Abstract P116: Trait Anger Increases Short-term and Long-term Risk for Recurrent CHD: The Atherosclerosis Risk in Communities (ARIC) Study
Though several large epidemiologic studies have demonstrated the positive association of anger with coronary heart disease (CHD) onset, a dearth of population-based evidence exists regarding the relationship of anger to the clinical course of CHD among people with established disease. Trait anger is conceptualized as a stable personality trait and defined as the tendency to experience frequent and intense anger. Therefore, it is plausible that the effects of trait anger on CHD are long standing. We assessed the hypothesis that trait anger predicts short-term and long-term risk for recurrent CHD among middle-aged men and women. Participants were 611 black or white men and women, ages 48 - 67, who had a history of CHD at the second clinical examination (1990-1992) of the Atherosclerosis Risk in Communities (ARIC) Study. They were followed for the recurrence of CHD (myocardial infarction or fatal CHD) from 1990 through three different time intervals: 1995, 2003, and 2009 (maximum follow-up = 19.0 years).
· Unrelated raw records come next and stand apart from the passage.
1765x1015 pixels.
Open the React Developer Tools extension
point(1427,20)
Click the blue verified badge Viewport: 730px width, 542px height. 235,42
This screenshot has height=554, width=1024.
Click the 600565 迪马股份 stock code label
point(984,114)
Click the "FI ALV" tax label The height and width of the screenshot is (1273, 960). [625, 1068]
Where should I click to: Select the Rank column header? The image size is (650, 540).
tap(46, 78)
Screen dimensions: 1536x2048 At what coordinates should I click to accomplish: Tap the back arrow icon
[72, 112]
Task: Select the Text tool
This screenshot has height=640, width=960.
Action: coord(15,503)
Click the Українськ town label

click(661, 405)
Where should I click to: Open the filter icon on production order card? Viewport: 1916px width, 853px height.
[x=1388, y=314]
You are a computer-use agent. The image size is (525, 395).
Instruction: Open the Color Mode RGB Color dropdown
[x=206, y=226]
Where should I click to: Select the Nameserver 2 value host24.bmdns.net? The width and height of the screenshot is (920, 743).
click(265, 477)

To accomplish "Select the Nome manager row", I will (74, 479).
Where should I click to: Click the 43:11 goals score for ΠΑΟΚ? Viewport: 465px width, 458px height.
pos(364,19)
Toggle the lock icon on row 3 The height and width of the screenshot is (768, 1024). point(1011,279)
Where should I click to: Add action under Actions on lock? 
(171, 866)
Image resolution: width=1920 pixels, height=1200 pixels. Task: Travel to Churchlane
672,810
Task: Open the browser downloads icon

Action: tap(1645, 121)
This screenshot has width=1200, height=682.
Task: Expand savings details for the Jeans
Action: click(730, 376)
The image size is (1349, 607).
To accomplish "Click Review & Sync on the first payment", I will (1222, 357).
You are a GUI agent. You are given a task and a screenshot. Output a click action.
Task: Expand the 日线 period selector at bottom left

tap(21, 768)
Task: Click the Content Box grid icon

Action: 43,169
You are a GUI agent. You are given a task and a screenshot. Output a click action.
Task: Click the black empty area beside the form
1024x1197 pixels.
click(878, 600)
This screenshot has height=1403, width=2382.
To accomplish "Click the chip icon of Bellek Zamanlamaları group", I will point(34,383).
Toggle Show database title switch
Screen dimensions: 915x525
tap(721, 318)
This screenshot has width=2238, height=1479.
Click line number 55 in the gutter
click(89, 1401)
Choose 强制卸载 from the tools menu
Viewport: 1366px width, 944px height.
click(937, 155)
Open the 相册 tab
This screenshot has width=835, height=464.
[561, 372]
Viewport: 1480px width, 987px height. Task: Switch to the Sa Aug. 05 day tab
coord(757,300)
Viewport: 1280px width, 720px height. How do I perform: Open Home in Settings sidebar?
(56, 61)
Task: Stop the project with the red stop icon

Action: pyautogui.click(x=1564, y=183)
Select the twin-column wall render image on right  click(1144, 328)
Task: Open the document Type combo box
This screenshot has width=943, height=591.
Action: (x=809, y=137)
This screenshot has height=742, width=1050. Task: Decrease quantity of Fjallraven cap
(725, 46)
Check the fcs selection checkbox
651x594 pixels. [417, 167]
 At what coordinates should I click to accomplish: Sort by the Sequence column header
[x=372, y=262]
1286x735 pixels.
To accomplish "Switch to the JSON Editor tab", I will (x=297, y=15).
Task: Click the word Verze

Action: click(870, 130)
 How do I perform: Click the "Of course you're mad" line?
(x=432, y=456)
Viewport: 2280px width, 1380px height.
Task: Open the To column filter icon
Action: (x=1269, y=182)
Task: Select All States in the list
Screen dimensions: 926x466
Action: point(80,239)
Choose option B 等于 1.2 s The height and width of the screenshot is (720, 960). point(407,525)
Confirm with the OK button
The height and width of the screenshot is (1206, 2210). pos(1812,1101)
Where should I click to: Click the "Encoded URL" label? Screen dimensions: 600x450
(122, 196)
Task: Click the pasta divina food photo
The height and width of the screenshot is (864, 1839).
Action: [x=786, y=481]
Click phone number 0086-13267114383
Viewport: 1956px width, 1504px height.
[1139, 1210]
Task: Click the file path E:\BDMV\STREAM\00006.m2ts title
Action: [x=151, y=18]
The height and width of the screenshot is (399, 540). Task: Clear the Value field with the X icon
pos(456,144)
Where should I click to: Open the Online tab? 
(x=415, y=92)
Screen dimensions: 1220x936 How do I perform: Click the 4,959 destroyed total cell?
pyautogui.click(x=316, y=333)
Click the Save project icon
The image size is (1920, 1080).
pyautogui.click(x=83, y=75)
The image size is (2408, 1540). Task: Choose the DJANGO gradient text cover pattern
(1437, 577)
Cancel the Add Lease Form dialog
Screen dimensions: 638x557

Trait anger (measured at Visit 2) was assessed using the Spielberger Trait Anger Scale, with scores categorized as high, moderate, and low. Cox proportional hazards regression analyses were adjusted for age, sex, race-center, educational level, waist-to-hip ratio, plasma LDL-and HDL-cholesterol levels, hypertension, diabetes, cigarette smoking status, and pack-years of cigarette smoking. After 3 - 5 years of follow-up, the risk for recurrent CHD among participants with high trait anger was more than twice that of their counterparts with low trait anger (2.24 [95% C.I: 1.14 to 4.40]). After 11 - 13 years, the risk was 80% greater (1.80 [95% C.I: 1.17 to 2.78]) and after 17 - 19 years, it was 70% greater (1.70 [95% C.I: 1.15 to 2.52]). The risk for recurrent CHD was strongest in the first time interval but remained strong and statistically significant through 19 years of follow-up. In conclusion, the experience of frequent and intense anger increases short-term and long-term risk for recurrent CHD in middle-aged men and women.
- © 2013 by American Heart Association, Inc.